(Records for finding displayed items)

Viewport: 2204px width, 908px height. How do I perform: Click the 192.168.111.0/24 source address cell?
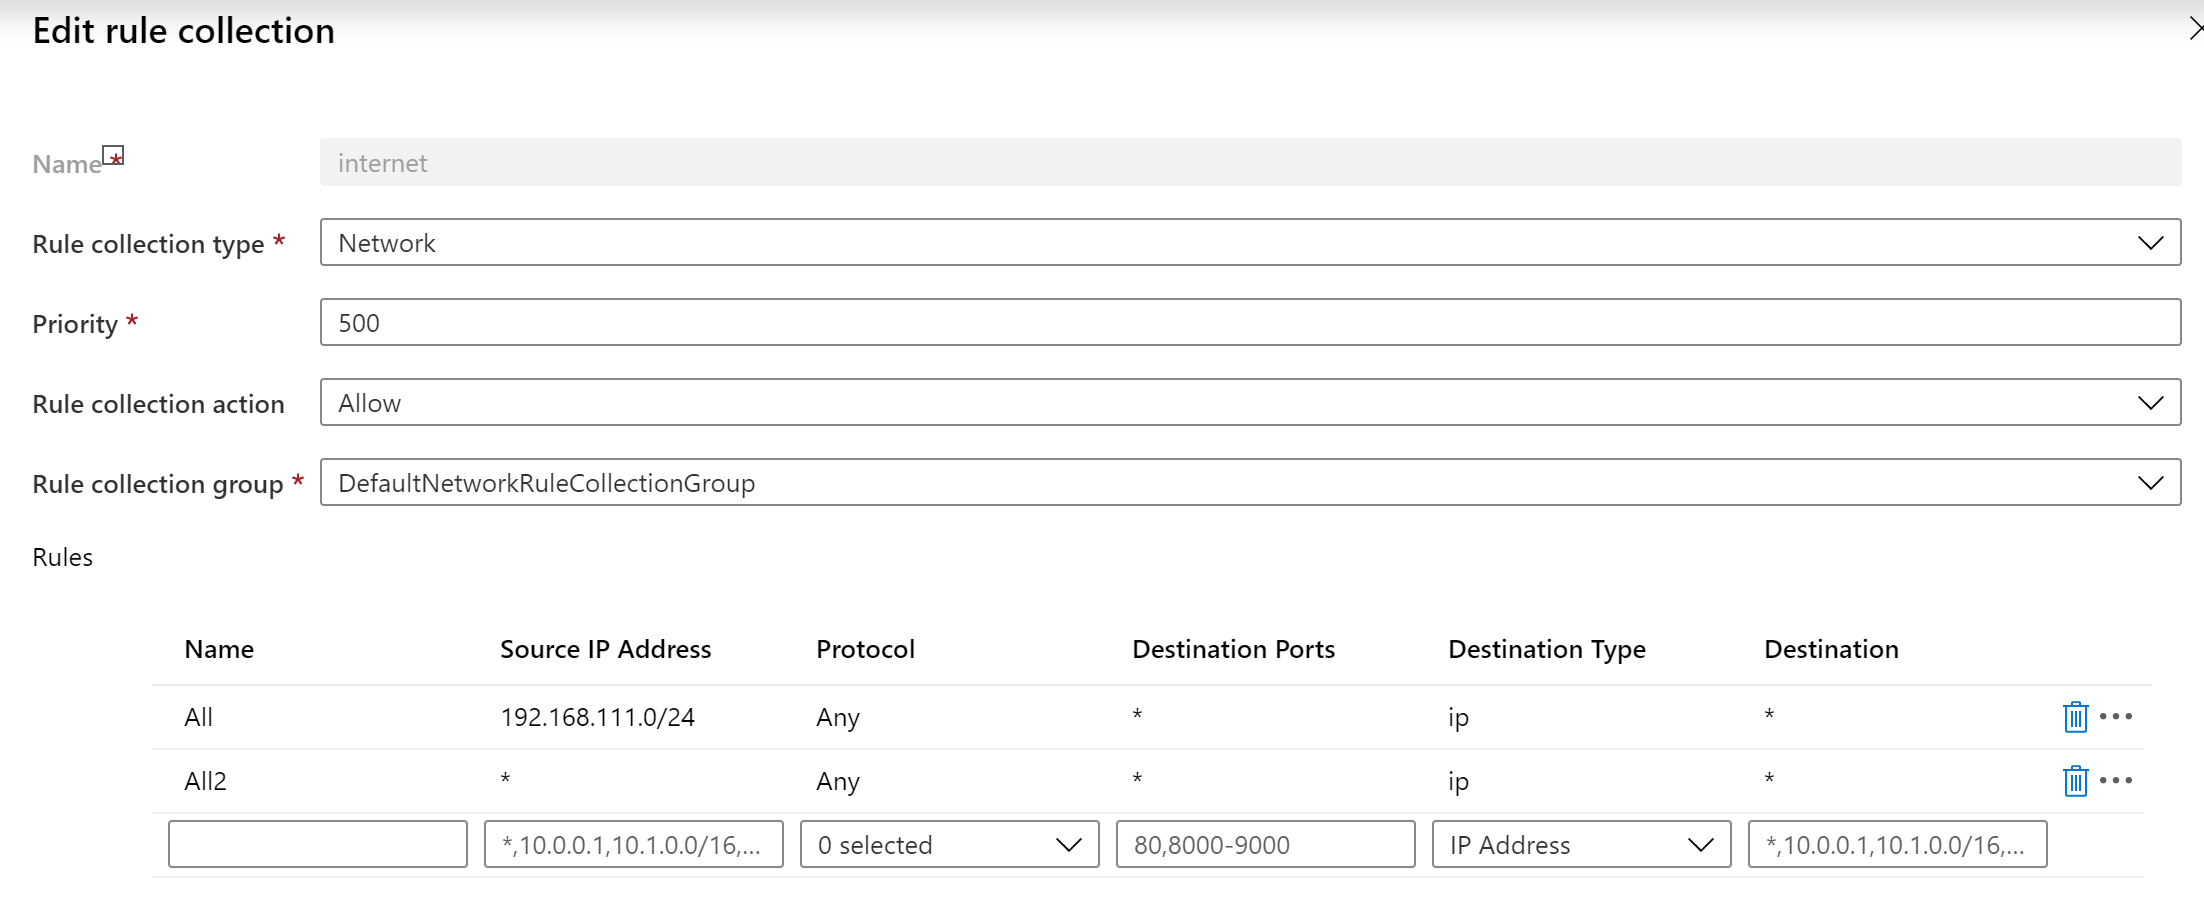pos(597,717)
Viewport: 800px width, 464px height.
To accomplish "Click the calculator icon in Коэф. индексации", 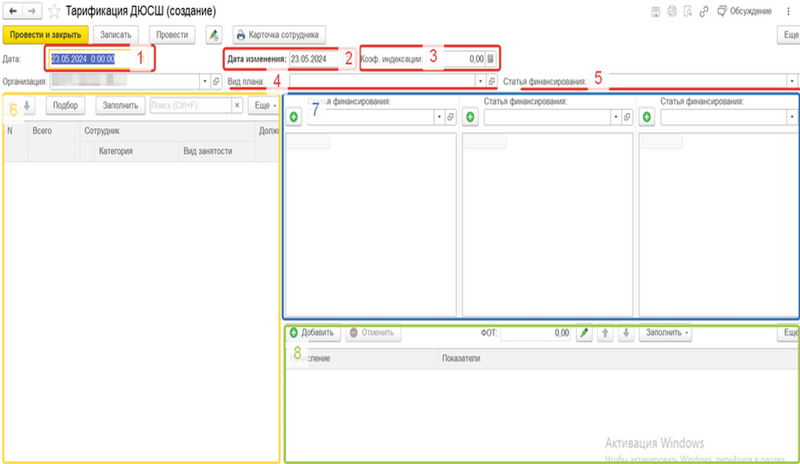I will tap(490, 59).
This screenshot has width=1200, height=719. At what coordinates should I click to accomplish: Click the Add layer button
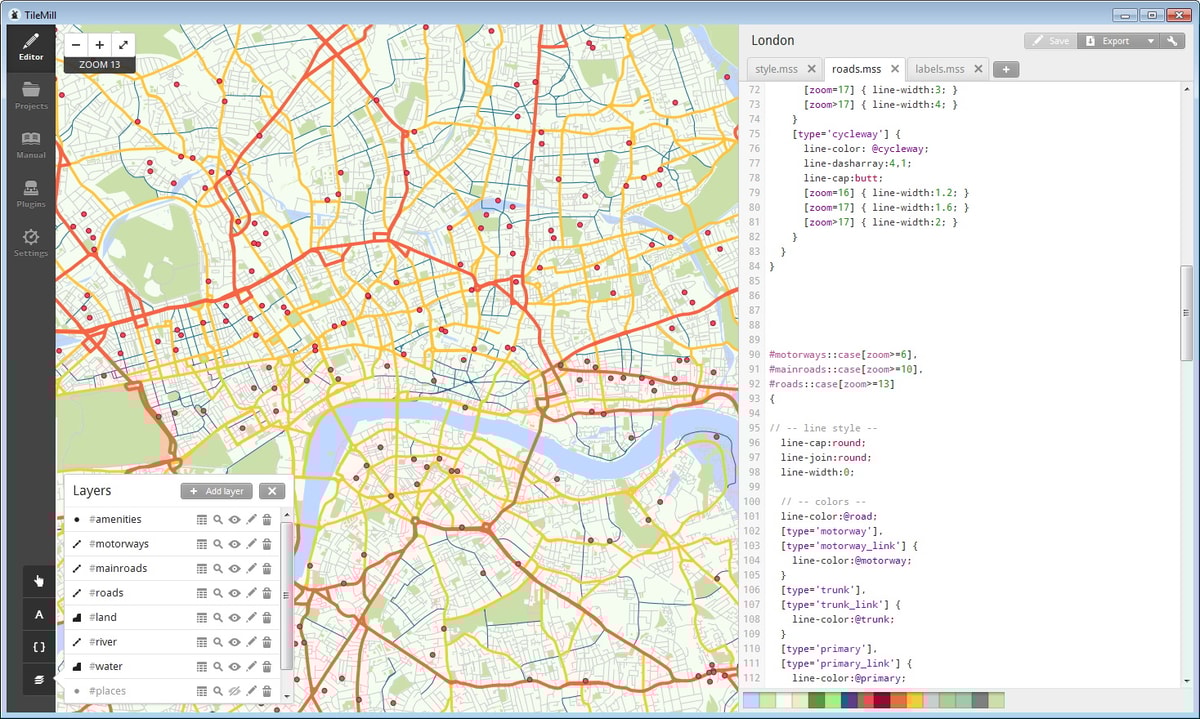pyautogui.click(x=216, y=490)
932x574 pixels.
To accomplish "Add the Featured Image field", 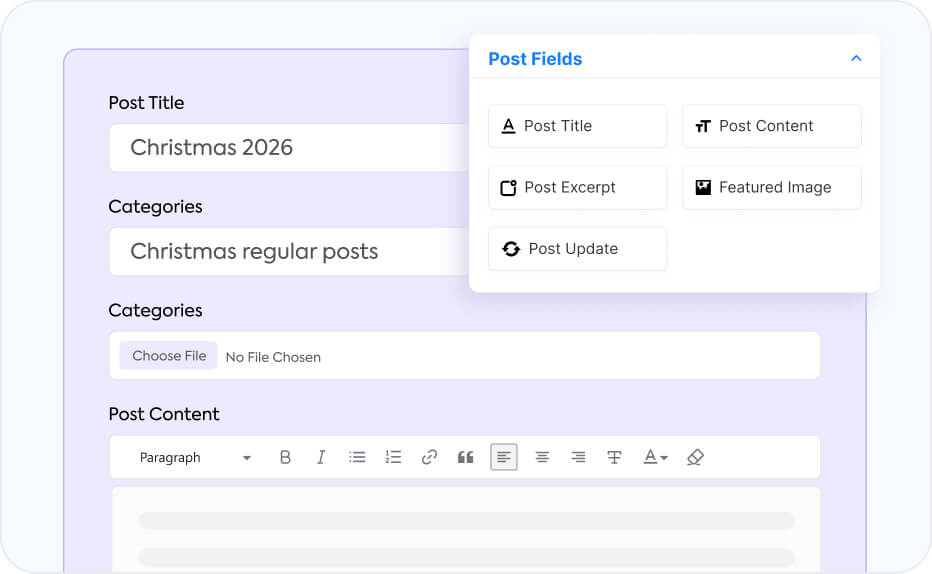I will [x=772, y=188].
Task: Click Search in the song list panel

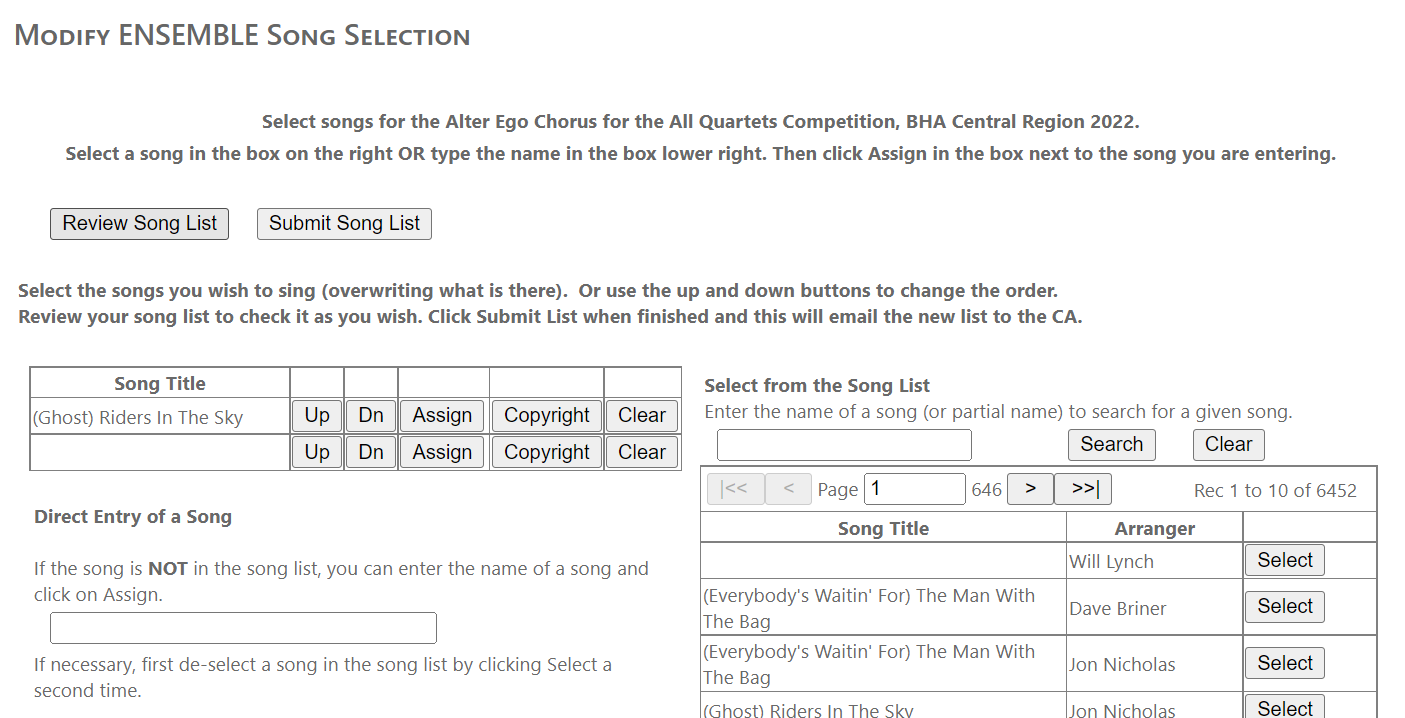Action: point(1111,445)
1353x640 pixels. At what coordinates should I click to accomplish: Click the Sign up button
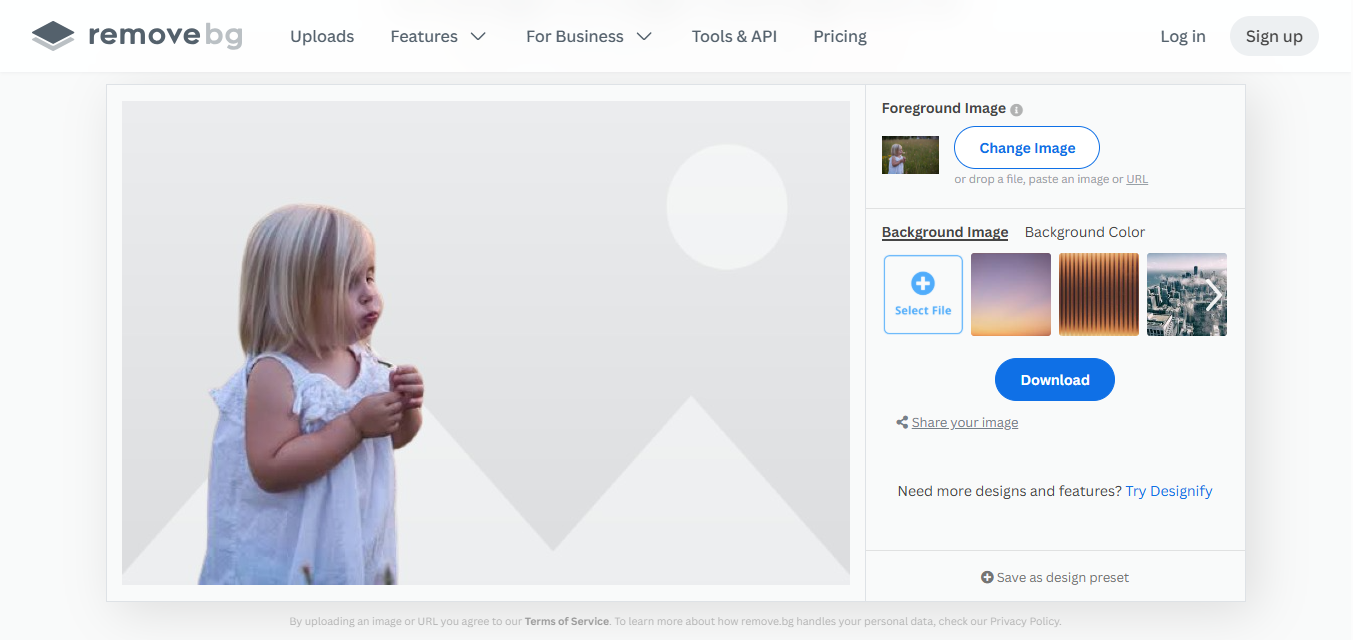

Exercise aim:
Report each line of the listing above that contains the string "height". Case counts.

Solution:
Viewport: 2204px width, 908px height. How do I perform: Click the 192.168.111.0/24 source address cell?
Viewport: 800px width, 464px height.
This screenshot has width=1200, height=719. At what coordinates should I click to accomplish: Click the Add layer button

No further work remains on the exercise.